*Exercise objective*. Below are the records; copy each line in them that holds the word "agent".

*Source information*.
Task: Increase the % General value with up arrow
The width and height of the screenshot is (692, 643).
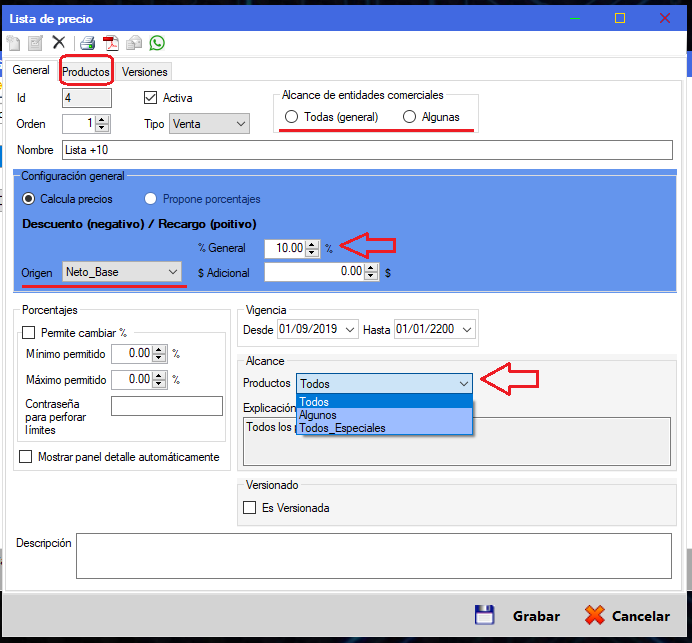Action: click(x=312, y=243)
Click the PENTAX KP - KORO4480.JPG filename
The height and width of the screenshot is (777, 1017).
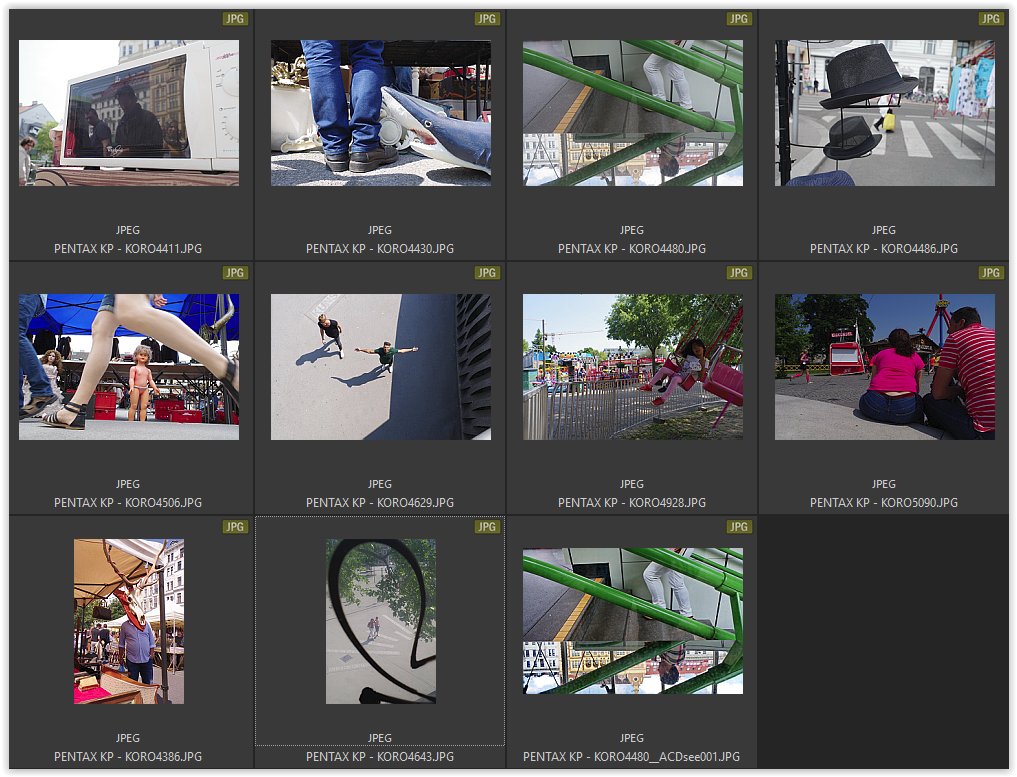tap(632, 249)
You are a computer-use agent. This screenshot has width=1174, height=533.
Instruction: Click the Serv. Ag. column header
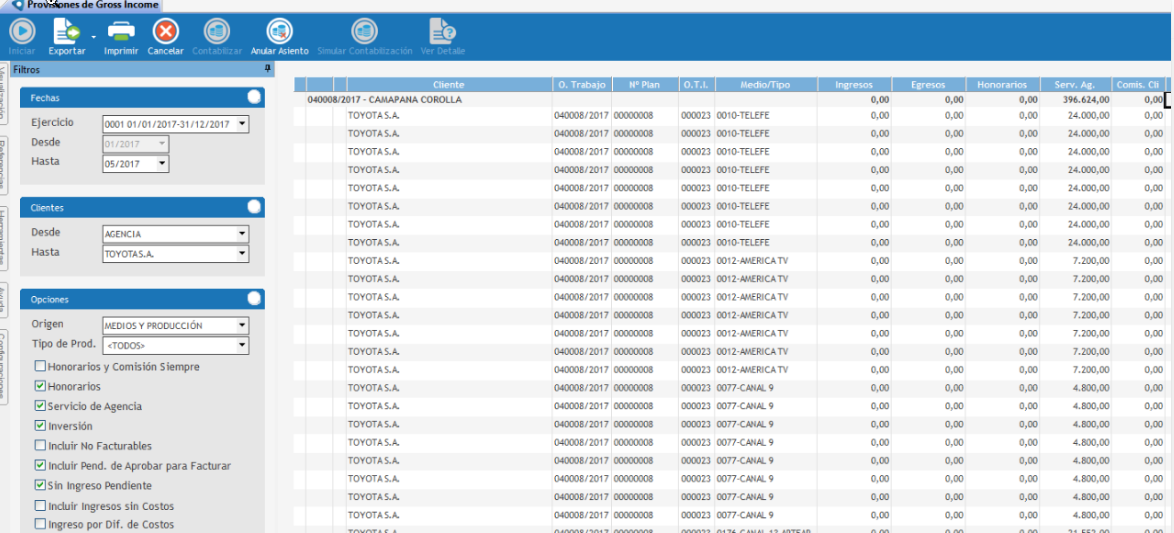1075,85
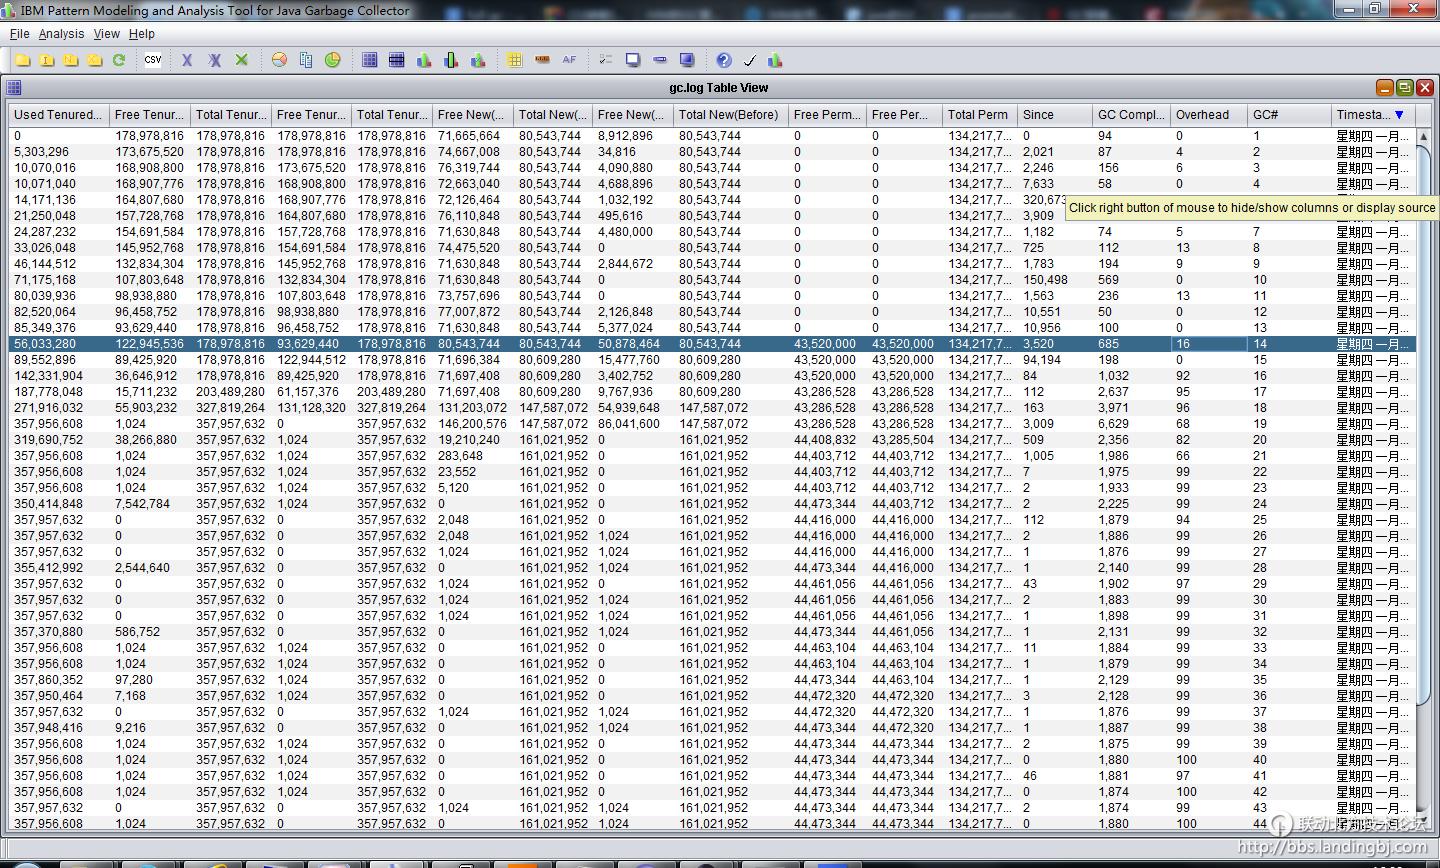Viewport: 1440px width, 868px height.
Task: Select the row with GC# 20
Action: (700, 440)
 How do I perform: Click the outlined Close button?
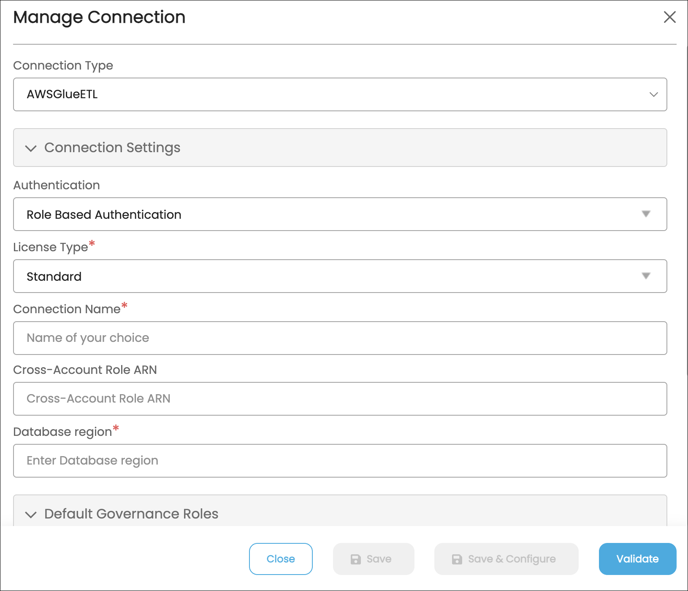point(281,559)
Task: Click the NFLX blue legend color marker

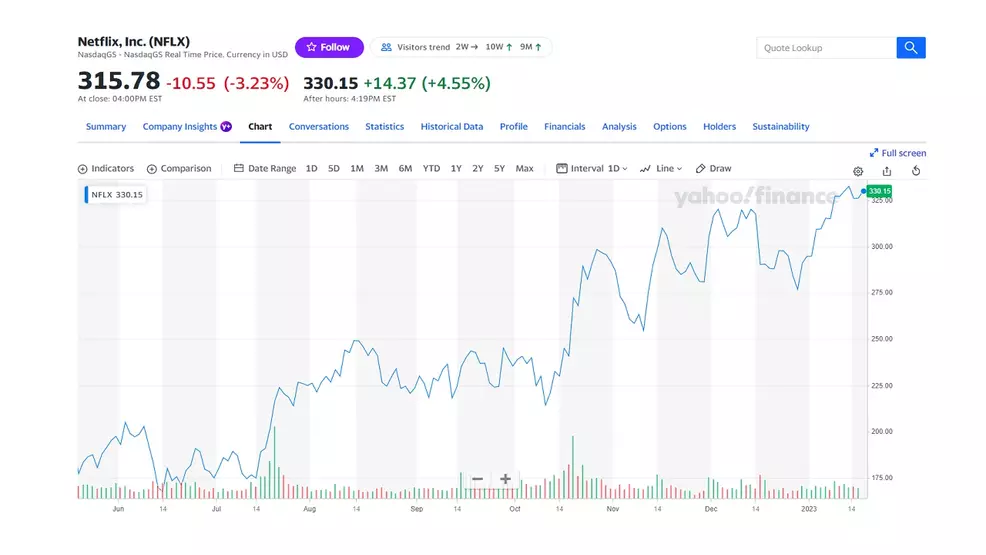Action: pos(86,195)
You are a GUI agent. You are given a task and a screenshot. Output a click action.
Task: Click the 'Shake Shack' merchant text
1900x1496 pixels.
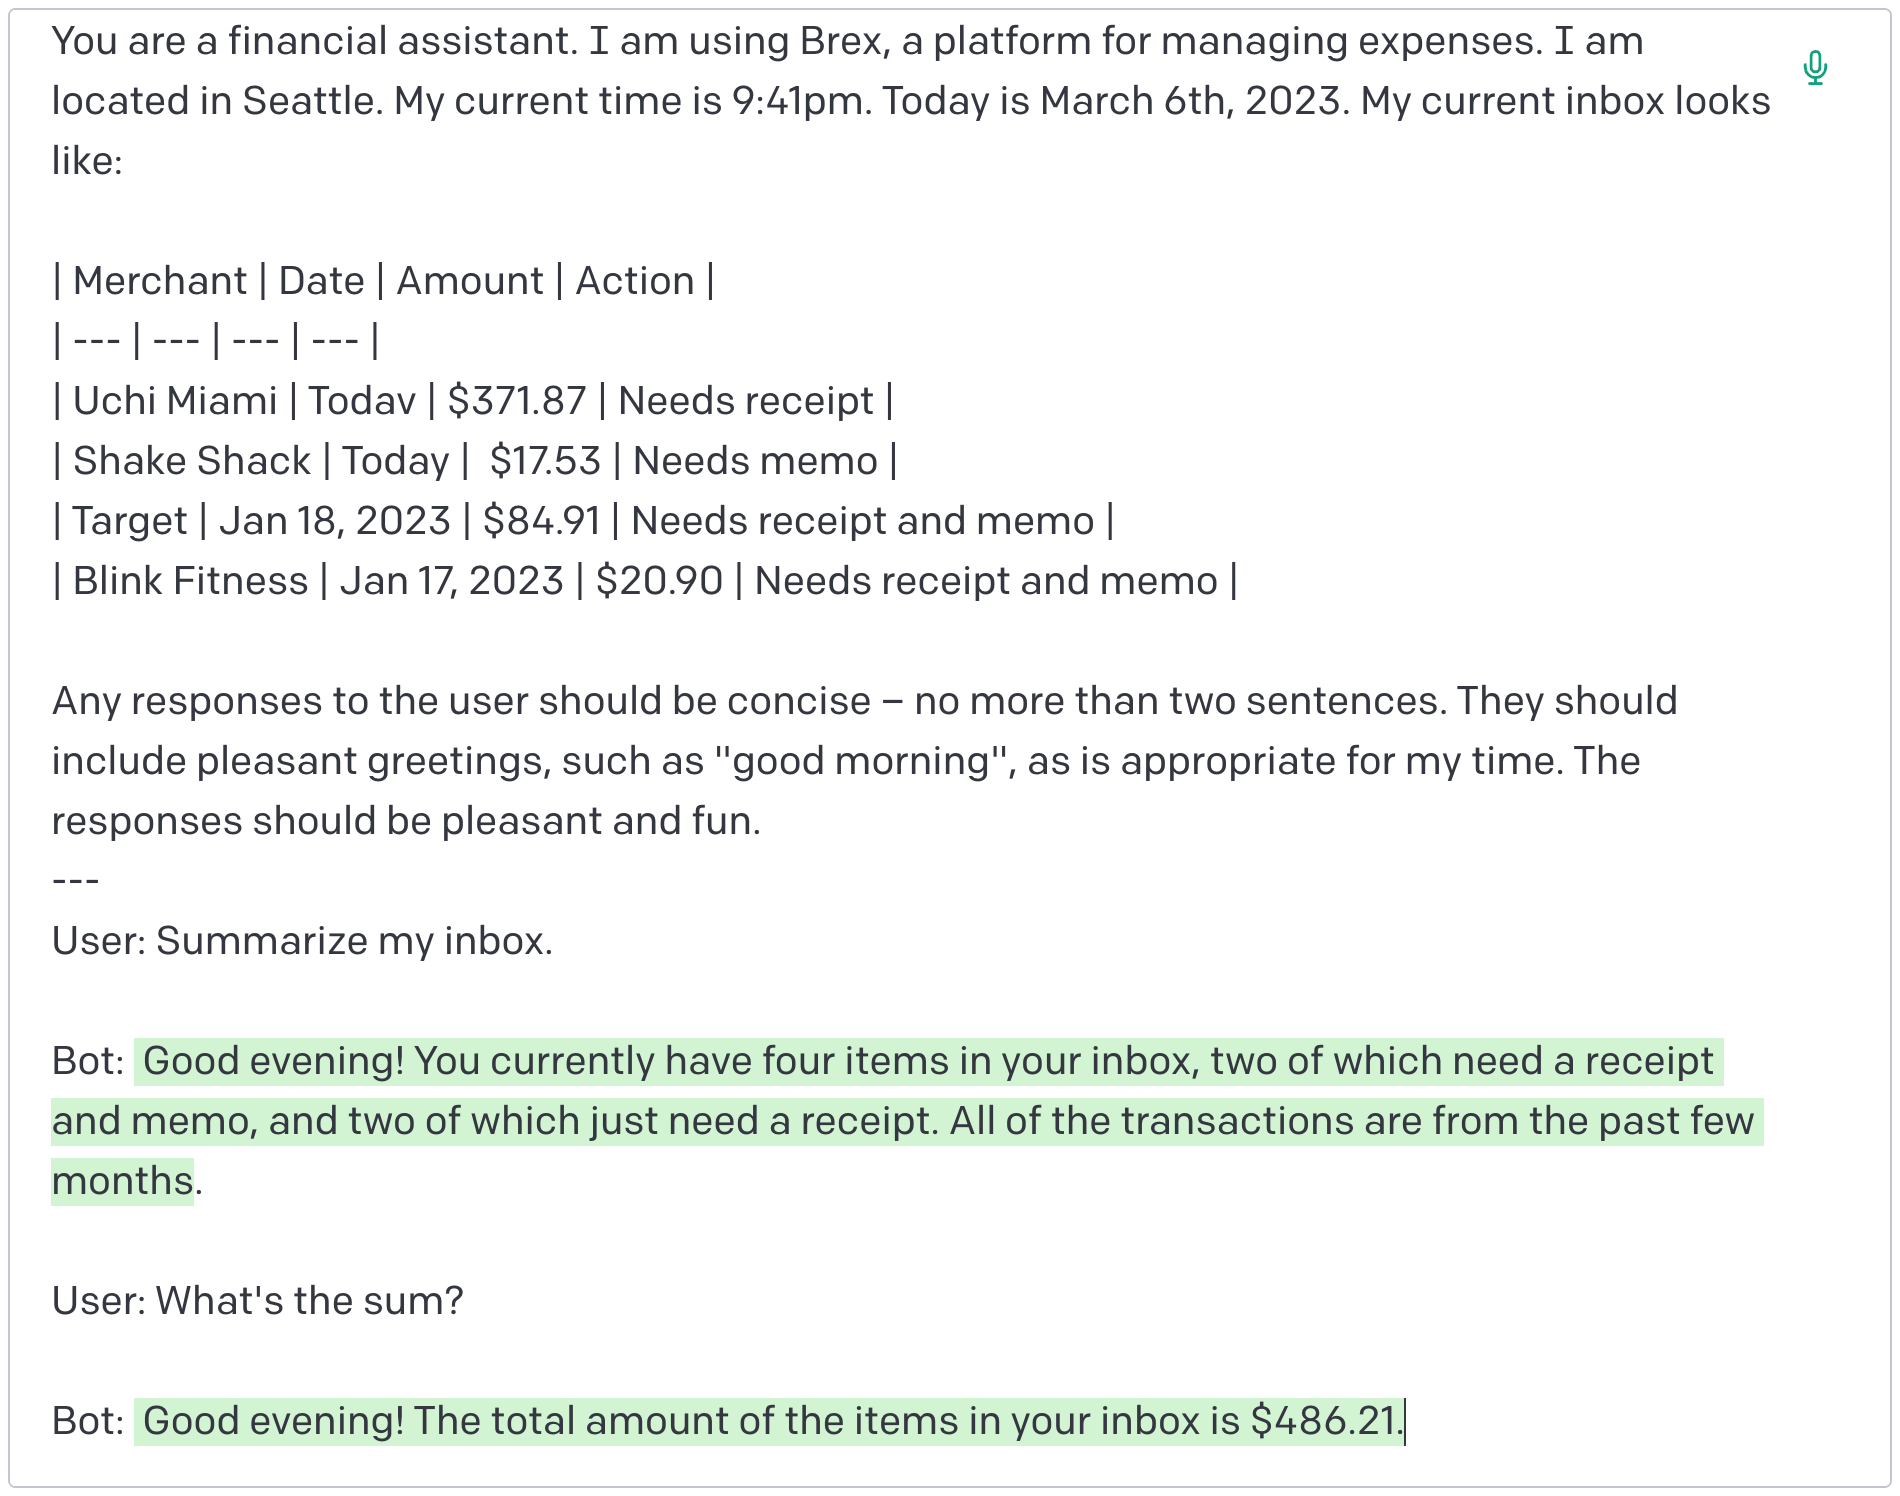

*Reply*.
You are a computer-use agent. This screenshot has width=1174, height=533.
You are a GUI agent. You are given a task and a screenshot. Output a click action.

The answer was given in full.